* **PROBLEM TO WORK ON**
Word for word, return the entries listed below.

[Start of Attachment]

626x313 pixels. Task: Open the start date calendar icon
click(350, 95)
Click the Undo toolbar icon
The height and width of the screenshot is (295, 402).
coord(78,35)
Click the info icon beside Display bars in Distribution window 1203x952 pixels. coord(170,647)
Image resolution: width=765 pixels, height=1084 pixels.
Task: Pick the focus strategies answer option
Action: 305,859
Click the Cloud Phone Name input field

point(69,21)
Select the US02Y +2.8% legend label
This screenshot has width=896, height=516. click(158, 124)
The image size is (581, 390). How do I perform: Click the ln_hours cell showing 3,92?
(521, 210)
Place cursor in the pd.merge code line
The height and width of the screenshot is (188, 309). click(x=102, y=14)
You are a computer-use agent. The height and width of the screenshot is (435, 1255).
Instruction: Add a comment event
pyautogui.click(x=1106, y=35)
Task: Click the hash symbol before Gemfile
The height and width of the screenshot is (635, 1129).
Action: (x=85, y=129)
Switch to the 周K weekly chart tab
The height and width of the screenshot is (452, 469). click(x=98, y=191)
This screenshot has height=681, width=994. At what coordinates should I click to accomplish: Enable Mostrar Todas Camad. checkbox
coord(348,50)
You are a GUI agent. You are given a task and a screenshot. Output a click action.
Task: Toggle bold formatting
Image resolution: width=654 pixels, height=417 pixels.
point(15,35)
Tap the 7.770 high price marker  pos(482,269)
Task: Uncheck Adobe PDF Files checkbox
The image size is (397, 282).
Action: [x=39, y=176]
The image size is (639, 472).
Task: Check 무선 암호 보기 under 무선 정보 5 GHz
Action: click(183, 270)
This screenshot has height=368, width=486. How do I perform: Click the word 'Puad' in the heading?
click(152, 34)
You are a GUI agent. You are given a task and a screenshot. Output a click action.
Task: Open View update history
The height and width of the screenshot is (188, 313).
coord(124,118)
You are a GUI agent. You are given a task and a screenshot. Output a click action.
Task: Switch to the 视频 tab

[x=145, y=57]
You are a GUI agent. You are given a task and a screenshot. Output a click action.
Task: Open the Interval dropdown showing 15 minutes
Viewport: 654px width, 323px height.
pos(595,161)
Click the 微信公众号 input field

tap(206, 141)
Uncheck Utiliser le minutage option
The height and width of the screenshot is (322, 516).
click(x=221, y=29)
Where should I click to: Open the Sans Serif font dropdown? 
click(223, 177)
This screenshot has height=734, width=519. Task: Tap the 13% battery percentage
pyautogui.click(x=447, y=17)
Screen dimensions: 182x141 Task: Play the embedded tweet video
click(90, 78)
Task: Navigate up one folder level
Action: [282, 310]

[End of Attachment]

* **SOLUTION TO THE EXERCISE**
626x313 pixels. Task: Open the start date calendar icon
click(350, 95)
Click the Undo toolbar icon
The height and width of the screenshot is (295, 402).
coord(78,35)
Click the info icon beside Display bars in Distribution window 1203x952 pixels. coord(170,647)
Image resolution: width=765 pixels, height=1084 pixels.
Task: Pick the focus strategies answer option
Action: 305,859
Click the Cloud Phone Name input field

point(69,21)
Select the US02Y +2.8% legend label
This screenshot has width=896, height=516. click(158, 124)
The image size is (581, 390). How do I perform: Click the ln_hours cell showing 3,92?
(521, 210)
Place cursor in the pd.merge code line
The height and width of the screenshot is (188, 309). click(x=102, y=14)
You are a computer-use agent. The height and width of the screenshot is (435, 1255).
Instruction: Add a comment event
pyautogui.click(x=1106, y=35)
Task: Click the hash symbol before Gemfile
The height and width of the screenshot is (635, 1129).
Action: (x=85, y=129)
Switch to the 周K weekly chart tab
The height and width of the screenshot is (452, 469). click(x=98, y=191)
This screenshot has height=681, width=994. At what coordinates should I click to accomplish: Enable Mostrar Todas Camad. checkbox
coord(348,50)
You are a GUI agent. You are given a task and a screenshot. Output a click action.
Task: Toggle bold formatting
Image resolution: width=654 pixels, height=417 pixels.
point(15,35)
Tap the 7.770 high price marker  pos(482,269)
Task: Uncheck Adobe PDF Files checkbox
The image size is (397, 282).
Action: [x=39, y=176]
The image size is (639, 472).
Task: Check 무선 암호 보기 under 무선 정보 5 GHz
Action: click(183, 270)
This screenshot has height=368, width=486. How do I perform: Click the word 'Puad' in the heading?
click(152, 34)
You are a GUI agent. You are given a task and a screenshot. Output a click action.
Task: Open View update history
The height and width of the screenshot is (188, 313).
coord(124,118)
You are a GUI agent. You are given a task and a screenshot. Output a click action.
Task: Switch to the 视频 tab

[x=145, y=57]
You are a GUI agent. You are given a task and a screenshot. Output a click action.
Task: Open the Interval dropdown showing 15 minutes
Viewport: 654px width, 323px height.
pos(595,161)
Click the 微信公众号 input field

tap(206, 141)
Uncheck Utiliser le minutage option
The height and width of the screenshot is (322, 516).
click(x=221, y=29)
Where should I click to: Open the Sans Serif font dropdown? 
click(223, 177)
This screenshot has height=734, width=519. Task: Tap the 13% battery percentage
pyautogui.click(x=447, y=17)
Screen dimensions: 182x141 Task: Play the embedded tweet video
click(90, 78)
Task: Navigate up one folder level
Action: [282, 310]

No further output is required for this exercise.